Nikkei May 2013
A pedestrian is reflected on a stock quotation board showing stock prices outside a brokerage in Tokyo. Reuters

Asian stocks were buffeted by volatile trading and suffered a decline for a third straight day on Friday to hit new lows for 2013, as markets remained wary following uncertainty about the Federal Reserve's future policy stance, and the latest official U.S. employment data, expected on Friday.

Expectations of a weaker job market in the U.S. weighed on regional currencies while stock indices took significant hits. Japan's Nikkei entered in to bear-market territory on Friday after losing nearly 20 percent in the past two weeks, after touching a five-and-half year high on May 23.

Hong Kong's Hang Seng declined 1.16 percent, or 253.19 points to 21,585.24, while China's Shanghai Composite fell 1.22 percent. South Korea's KOSPI slumped 1.63 percent while Japan's benchmark Nikkei index recovered from early lows to end the day down 0.2 percent. Australia’s S&P/ASX 200 ended down 0.7 percent.

Japanese shares plunged for a third straight session after Prime Minister Shinzo Abe failed to impress investors with his growth strategy while the Japanese yen’s overnight rally against the dollar weighed on exporters' shares.

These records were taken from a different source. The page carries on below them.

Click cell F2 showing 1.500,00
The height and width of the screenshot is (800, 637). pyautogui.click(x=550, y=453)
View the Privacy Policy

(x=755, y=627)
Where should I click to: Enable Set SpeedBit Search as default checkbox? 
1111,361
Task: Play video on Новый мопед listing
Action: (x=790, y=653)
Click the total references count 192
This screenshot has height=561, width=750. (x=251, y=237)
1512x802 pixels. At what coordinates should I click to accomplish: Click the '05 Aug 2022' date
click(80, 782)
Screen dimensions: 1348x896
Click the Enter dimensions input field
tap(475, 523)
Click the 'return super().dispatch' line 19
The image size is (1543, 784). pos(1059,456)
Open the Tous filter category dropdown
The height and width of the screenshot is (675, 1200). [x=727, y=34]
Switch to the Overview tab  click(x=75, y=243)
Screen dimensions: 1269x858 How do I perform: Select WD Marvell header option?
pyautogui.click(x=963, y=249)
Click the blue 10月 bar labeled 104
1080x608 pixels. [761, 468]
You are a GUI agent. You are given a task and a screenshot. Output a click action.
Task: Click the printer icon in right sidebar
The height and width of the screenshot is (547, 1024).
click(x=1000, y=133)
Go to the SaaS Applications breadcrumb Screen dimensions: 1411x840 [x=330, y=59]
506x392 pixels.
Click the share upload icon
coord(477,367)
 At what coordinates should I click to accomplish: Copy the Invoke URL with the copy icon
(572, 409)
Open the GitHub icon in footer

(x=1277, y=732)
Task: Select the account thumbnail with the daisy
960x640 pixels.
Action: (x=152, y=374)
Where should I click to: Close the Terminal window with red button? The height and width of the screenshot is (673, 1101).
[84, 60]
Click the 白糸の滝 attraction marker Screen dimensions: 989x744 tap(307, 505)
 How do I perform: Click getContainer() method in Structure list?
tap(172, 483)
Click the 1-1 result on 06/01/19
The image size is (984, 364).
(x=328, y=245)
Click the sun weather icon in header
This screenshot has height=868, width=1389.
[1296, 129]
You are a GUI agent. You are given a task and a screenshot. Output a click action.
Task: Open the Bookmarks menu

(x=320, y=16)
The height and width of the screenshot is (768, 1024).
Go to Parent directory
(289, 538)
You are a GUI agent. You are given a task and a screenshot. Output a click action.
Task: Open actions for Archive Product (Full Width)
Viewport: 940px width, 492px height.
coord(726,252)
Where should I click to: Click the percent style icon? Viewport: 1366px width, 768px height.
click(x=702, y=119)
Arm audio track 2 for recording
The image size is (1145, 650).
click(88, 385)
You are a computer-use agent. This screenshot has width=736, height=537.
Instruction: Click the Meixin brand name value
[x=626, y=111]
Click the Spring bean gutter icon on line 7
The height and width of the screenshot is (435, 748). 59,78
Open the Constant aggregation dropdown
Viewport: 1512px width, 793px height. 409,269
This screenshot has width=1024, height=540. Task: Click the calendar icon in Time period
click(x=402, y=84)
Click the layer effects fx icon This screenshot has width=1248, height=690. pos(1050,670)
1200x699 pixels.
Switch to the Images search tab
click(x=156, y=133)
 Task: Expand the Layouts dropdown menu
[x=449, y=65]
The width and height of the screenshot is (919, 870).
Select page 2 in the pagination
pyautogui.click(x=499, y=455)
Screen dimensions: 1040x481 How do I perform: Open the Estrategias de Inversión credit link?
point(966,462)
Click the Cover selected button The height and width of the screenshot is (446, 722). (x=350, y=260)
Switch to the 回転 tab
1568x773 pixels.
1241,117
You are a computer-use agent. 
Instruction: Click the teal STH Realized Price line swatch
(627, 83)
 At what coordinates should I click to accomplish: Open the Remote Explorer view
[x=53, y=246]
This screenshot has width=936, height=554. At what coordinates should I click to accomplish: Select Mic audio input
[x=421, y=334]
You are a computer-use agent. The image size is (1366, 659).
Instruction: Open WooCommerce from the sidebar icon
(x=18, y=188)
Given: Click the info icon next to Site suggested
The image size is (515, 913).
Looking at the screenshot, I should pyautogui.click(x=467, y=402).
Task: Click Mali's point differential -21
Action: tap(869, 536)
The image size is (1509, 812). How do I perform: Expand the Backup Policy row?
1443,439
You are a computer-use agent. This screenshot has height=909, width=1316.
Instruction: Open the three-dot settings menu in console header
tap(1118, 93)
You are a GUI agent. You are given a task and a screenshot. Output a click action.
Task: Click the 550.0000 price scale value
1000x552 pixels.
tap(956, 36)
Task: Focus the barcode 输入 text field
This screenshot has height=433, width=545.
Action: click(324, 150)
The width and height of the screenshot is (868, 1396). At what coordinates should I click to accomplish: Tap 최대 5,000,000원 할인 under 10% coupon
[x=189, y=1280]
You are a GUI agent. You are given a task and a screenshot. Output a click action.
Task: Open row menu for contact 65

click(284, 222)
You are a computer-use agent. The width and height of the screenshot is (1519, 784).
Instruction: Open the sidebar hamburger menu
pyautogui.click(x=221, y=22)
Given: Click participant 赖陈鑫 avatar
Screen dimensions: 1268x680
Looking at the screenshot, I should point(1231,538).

“Abe’s growth strategy has already been priced in, getting rid of buying opportunities,” Isao Kubo, a Tokyo-based equity strategist at Nissay Asset Management Corp., which oversees about 6 trillion yen ($62 billion), told Bloomberg. “Japanese shares and the yen have corrected a lot to the point where some investors may as well buy the stocks. But we are not seeing buying because the global market is volatile ahead of a U.S. jobs report.”

The U.S. dollar was down against major counterparts overnight on fears about the Fed’s next move and amid expectations of a weak payrolls number. The yen surged the most in three years on Thursday and revisited its high level of 95.93 against the dollar seen on April 16. The euro surged to a three-and-half month high of $1.3306 following a pretty uneventful European Central Bank press conference.

The Korean Won gained 0.7 percent against the dollar in morning trade while the yen’s strength continued into Friday after Japan’s Finance Minister Taro Aso said the government won’t intervene in the currency market at least in the near term.

Employment data from the Institute for Supply Chain Management and private-sector hiring data from ADP were both below expectations, raising concerns that Friday's official employment report for May would also disappoint markets.

“If payrolls surprise to the upside and print at 175,000 or better, all of the liquidation of dollar-long positions that we saw today, particularly in the [dollar-yen] could be reversed quickly and aggressively, with the pair potentially trading back above ¥98 in a blink of an eye,” Kathy Lien, BK Asset Management managing director, told Market Watch.

In the November to May period, the Japanese yen depreciated more than 30 percent against the greenback and sent the Nikkei to multi-year highs as a weaker yen boosted exporter companies’ shares.